APPLY WHAT YOU READ
1. Translate this sentence from the article on the 2012 Sun Belt Conference baseball tournament into Spanish: "Teams were divided into two four-team pods for round-robin play."
2. In the article on the 2012 Sun Belt Conference baseball tournament, write out everything from "- Winning coach: Jeff" down to "the first tiebreaker.".
3. Continue the article on the 2012 Sun Belt Conference baseball tournament from where it stops.

DOCUMENT EXTRACT
2012 Sun Belt Conference baseball tournament
- Teams: 8
- Format: 2 division round robin and championship game
- Finals site: Bowling Green Ballpark; Bowling Green, KY;
- Champions: Louisiana–Monroe (1st title)
- Winning coach: Jeff Schexnaider (1st title)
- MVP: Wil Browning (Louisiana–Monroe)

= 2012 Sun Belt Conference baseball tournament =

The 2012 Sun Belt Conference baseball tournament was held at Bowling Green Ballpark in Bowling Green, KY from May 23 to May 27, 2012. The tournament continued the round robin format from the previous season. Fifth seeded won their first tournament championship and earned the Sun Belt Conference's automatic bid to the 2012 NCAA Division I baseball tournament.

==Seeding and format==
The top eight teams (based on conference results) from the conference earn invites to the tournament. Teams were divided into two four-team pods for round-robin play. The teams with the best record in each pod then met in a championship game. If multiple teams shared the best record, head-to-head matchups were used as the first tiebreaker.

| Team | W | L | PCT | GB | Seed |
|---|---|---|---|---|---|
| Florida Atlantic | 19 | 8 | .704 | – | 1 |
| Arkansas State | 19 | 9 | .679 | .5 | 2 |
| FIU | 15 | 14 | .517 | 5 | 3 |
| South Alabama | 15 | 15 | .500 | 5.5 | 4 |
| Louisiana–Monroe | 15 | 15 | .500 | 5.5 | 5 |
| Troy | 14 | 16 | .467 | 6.5 | 6 |
| Middle Tennessee | 14 | 16 | .467 | 6.5 | 7 |
| Western Kentucky | 13 | 17 | .433 | 7.5 | 8 |
| Arkansas–Little Rock | 12 | 18 | .400 | 8.5 | – |
| Louisiana–Lafayette | 11 | 19 | .367 | 9.5 | – |

==Results==

|  | Division A | FAU | So Ala | ULM | WKU | Overall |
| 1 | Florida Atlantic |  | L 4–5 | L 7–9 | W 4–3 | 1–2 |
| 4 | South Alabama | W 5–4 |  | L 4–7 | W 5–3 | 2–1 |
| 5 | Louisiana–Monroe | W 9–7 | W 7–4 |  | L 4–7 | 2–1 |
| 8 | Western Kentucky | L 3–4 | L 3–5 | W 7–4 |  | 1–2 |

|  | Division B | Ark St | FIU | Troy | MTSU | Overall |
| 2 | Arkansas State |  | W 12–4 | L 3–8 | W 12–1 | 2–1 |
| 3 | FIU | L 4–12 |  | L 3–8 | L 6–12 | 0–3 |
| 6 | Troy | W 8–3 | W 8–3 |  | L 5–8 | 2–1 |
| 7 | Middle Tennessee | L 1–12 | W 12–6 | W 8–5 |  | 2–1 |

==All-Tournament Team==
The following players were named to the All-Tournament Team.

INFORMATION SHOWN
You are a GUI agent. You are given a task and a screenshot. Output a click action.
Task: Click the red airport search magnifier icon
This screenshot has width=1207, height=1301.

RESULTS
1. Los equipos se dividieron en dos grupos de cuatro equipos para jugar un todos contra todos.

2.
- Winning coach: Jeff Schexnaider (1st title)
- MVP: Wil Browning (Louisiana–Monroe)

= 2012 Sun Belt Conference baseball tournament =

The 2012 Sun Belt Conference baseball tournament was held at Bowling Green Ballpark in Bowling Green, KY from May 23 to May 27, 2012. The tournament continued the round robin format from the previous season. Fifth seeded won their first tournament championship and earned the Sun Belt Conference's automatic bid to the 2012 NCAA Division I baseball tournament.

==Seeding and format==
The top eight teams (based on conference results) from the conference earn invites to the tournament. Teams were divided into two four-team pods for round-robin play. The teams with the best record in each pod then met in a championship game. If multiple teams shared the best record, head-to-head matchups were used as the first tiebreaker.

3.
| Pos. | Name | School |
|---|---|---|
| P | Nate Hill | Troy |
| INF | Mike Albaladejo | Florid Atlantic |
| 1B | Justin Guidry | Middle Tennessee |
| 3B | Danny Collins | Troy |
| P | Andrew Fonzi | South Alabama |
| OF | Jared Andreoli | Western Kentucky |
| OF | Nathan Burns | FIU |
| P | Tyler Ray | Troy |
| OF | Michael Faulkner | Arkansas State |
| 3B | Claude Johnson | Arkansas State |
| P | Jacob Lee | Arkansas State |
| 2B | Caleb Clowers | Louisiana–Monroe |
| 3B | Judd Edwards | Louisiana–Monroe |

===Most Outstanding Player===
Wil Browning was named Most Outstanding Player. Browning was a pitcher for Louisiana–Monroe.